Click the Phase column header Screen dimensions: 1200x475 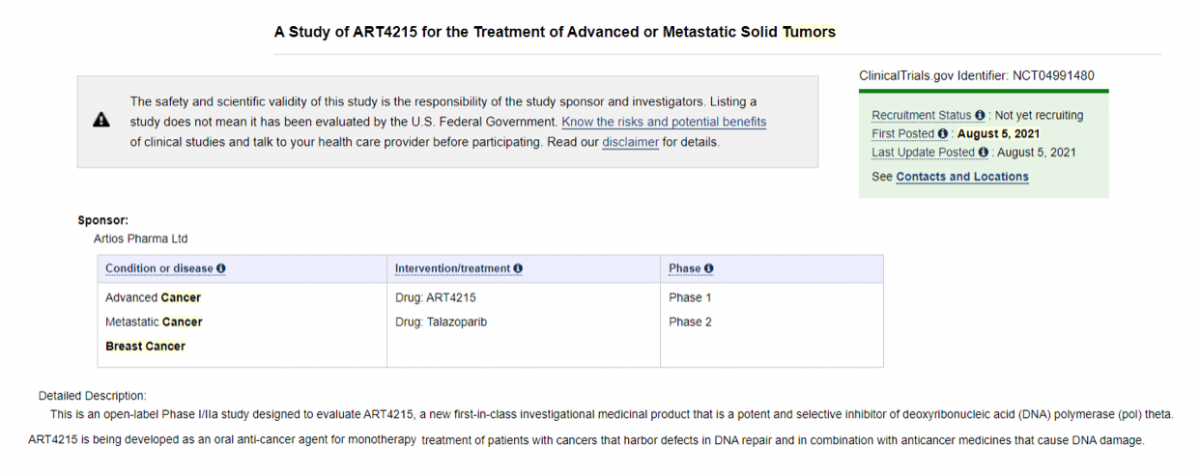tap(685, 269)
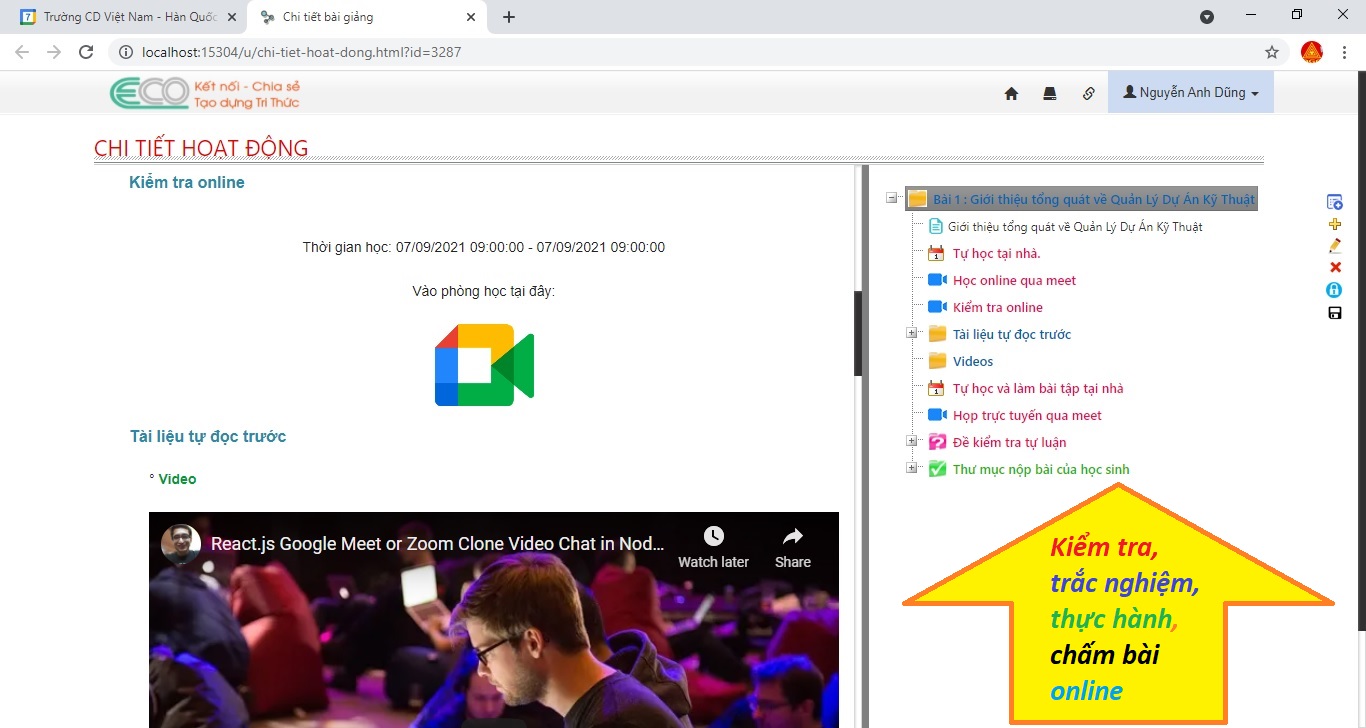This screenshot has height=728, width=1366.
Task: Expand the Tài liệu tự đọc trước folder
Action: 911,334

◇ ◇ ◇ ◇ ◇

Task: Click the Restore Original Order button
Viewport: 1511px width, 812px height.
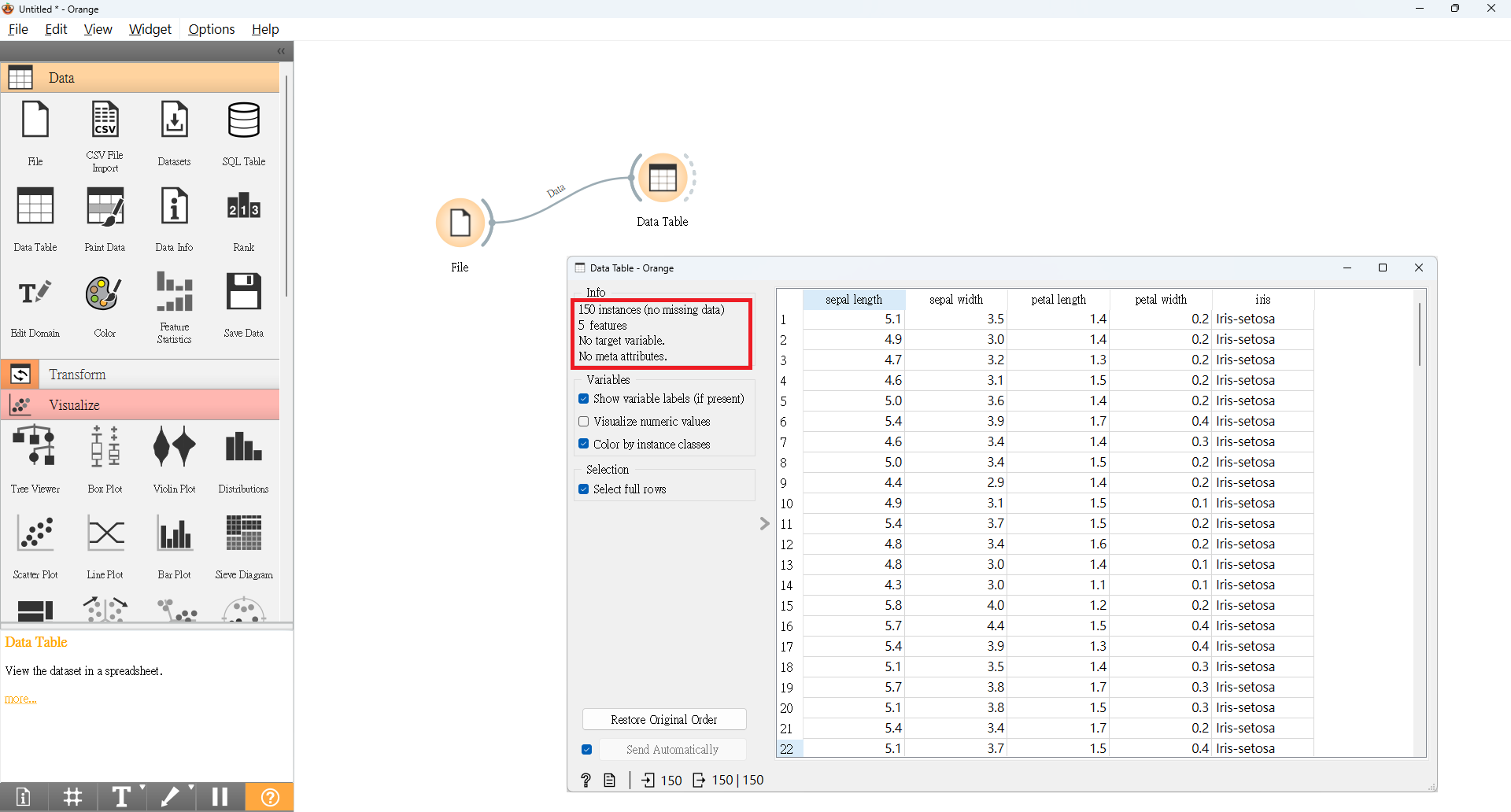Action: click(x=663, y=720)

◇ ◇ ◇ ◇ ◇

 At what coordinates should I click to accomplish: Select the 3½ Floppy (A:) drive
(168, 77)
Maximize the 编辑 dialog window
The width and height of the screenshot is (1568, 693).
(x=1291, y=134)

◇ ◇ ◇ ◇ ◇

▶ **Problem details**
Retype the part of the listing that opens with the line containing "At what coordinates" and closes with the line containing "(x=1291, y=134)", both of those lines included.

▶ **Problem solution**
 At what coordinates should I click to accomplish: Select the 3½ Floppy (A:) drive
(168, 77)
Maximize the 编辑 dialog window
The width and height of the screenshot is (1568, 693).
(x=1291, y=134)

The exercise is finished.